Google’s Latest AI Model Enables Virtual Try On clothes with Unchanged Details and Flexible Poses

Google unveiled a new virtual try-on feature for Google shopping.
One easiest example is to search for womens top in Google search and scroll down to look for a 4-pack layout unit.

Traditionally, virtual try-on technology struggled to accurately represent clothing details and accommodate various poses. However, Google’s innovative AI model has overcome these obstacles, enabling users to virtually try on clothes with greater fidelity and flexibility.
Paper link: https://tryondiffusion.github.io/
In the past, the critical challenge of such models lied in striking a balance between preserving clothing details, enabling garment deformations, and accommodating different body poses and shapes to ensure a seamless and natural appearance. Significantly, when it has a pattern or details like pockets or rare sleeves.
Groundbreaking AI Model
The previous work in this area decomposes the try-on task into two steps: the warping model and the blending model. They either preserved clothing details while failing to handle pose and shape variations or allowed for pose changes but compromised on clothing details.
However, with the integration of two UNet models, TryOnDiffusion has successfully addressed these limitations. The new model performs implicit warping and blending in a single pass.
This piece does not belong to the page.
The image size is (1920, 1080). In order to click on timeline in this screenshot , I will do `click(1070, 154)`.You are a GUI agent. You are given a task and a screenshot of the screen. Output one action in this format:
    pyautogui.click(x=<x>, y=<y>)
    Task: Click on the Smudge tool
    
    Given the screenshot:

This unified approach allows the AI model to retain clothing details within a single network while incorporating significant pose and body changes.
Let’s see what it looks like on the phone:

AI-based Virtual Try-On

They have employed a new diffusion-based AI model called TryOnDiffusion, which gradually adds additional pixels (or “noise”) to the image until it becomes unrecognizable, and then progressively eliminates the noise to reconstruct the original image with impeccable quality.
Overview of the diffusion model
A probabilistic diffusion model, referred to as a “diffusion model” for convenience, which showcases promising capabilities in generating high-quality samples.
The key concept behind the diffusion model lies in its ability to reverse a diffusion process. This process involves gradually adding noise to the data in the opposite direction of sampling until the signal is no longer distinguishable. By learning the transitions of this chain, the diffusion model becomes adept at generating samples that closely resemble the original data.
Notably, when the diffusion process involves small amounts of Gaussian noise, the sampling chain transitions can be simplified to conditional Gaussians. This elegant approach allows for a streamlined neural network parameterization, making diffusion models straightforward to define and efficient to train.
Training steps
In the preprocessing step, there are 4 images:
- Person image by removing the original clothing but retaining the person's identity.
- Person poses map.
- Garment pose map.
- The target garment is segmented out of the garment image.
Next step in the first Parallel UNet diffusion, the person image and garment image are handled respectively. The person-UNet takes a person image and the garment-UNet takes a segmented garment image. The person and garment poses are used to guide the process.
In the second Parallel UNet diffusion, the inputs are the input from preprocessing step and the output from the first Parallel UNet diffusion.
The last step is a purely super-resolution step to upscale the try-on image from 256x256 to 1024x1024 for better image quality.
Upscale image quality
Imagen is the Super-Resolution Diffusion Model used in the last step for better image quality. See research here.
Imagen was introduced with powerful capabilities in visualizing text input by generating high-resolution images. Leveraging the diffusion model, Imagen combines a frozen text encoder, conditional diffusion models, and text-conditional super-resolution diffusion models to create stunning visual representations.
The process begins with the input text being encoded into text embeddings using a frozen text encoder. These embeddings serve as a bridge between the textual information and the subsequent image generation process.
Imagen incorporates text-conditional super-resolution diffusion models. These models apply a step-wise approach to upsample the generated image, first from 64x64 to 256x256 and then from 256x256 to an impressive 1024x1024 resolution.
Here, the upscale image quality process only uses part of the Imagen process, which is from 256x256 to 1024x1024 resolution.
Dataset: Shopping Graph
The virtual try-on feature is leveraging the power of Google Shopping Graph, which stands as the most extensive collection of product and seller data globally.
Shopping Graph — an ML-powered, real-time data set comprising the world’s products and sellers. This revolutionary tool serves as a comprehensive repository, storing billions of global product listings and detailed information about each item.
Final Thoughts — How to try on clothes virtually?
In the past, virtual try-on experiences often required extensive 3D scanning processes for each product, limiting their scalability and accessibility. The previous virtual try-on normally means a VR, AR-based technology for shopping. The use case is more like an AR fitting room, using photorealistic virtual clothing, accessories, makeup, and footwear that instantly displays styles on the phone.
The only similar virtual try-on feature I found is Walmart virtual try-on(launched in Sept 2022), which was called Zeekit and acquired by Walmart in 2021. With Walmart's virtual try-on feature, users have the option to either upload their own photo or use a model’s photo to try on different clothes virtually.
With the rise of generative AI technology, the scale-up process for virtual applications has become significantly faster and more efficient. A single-person image and one clothing image are all that are needed for the virtual try-on feature.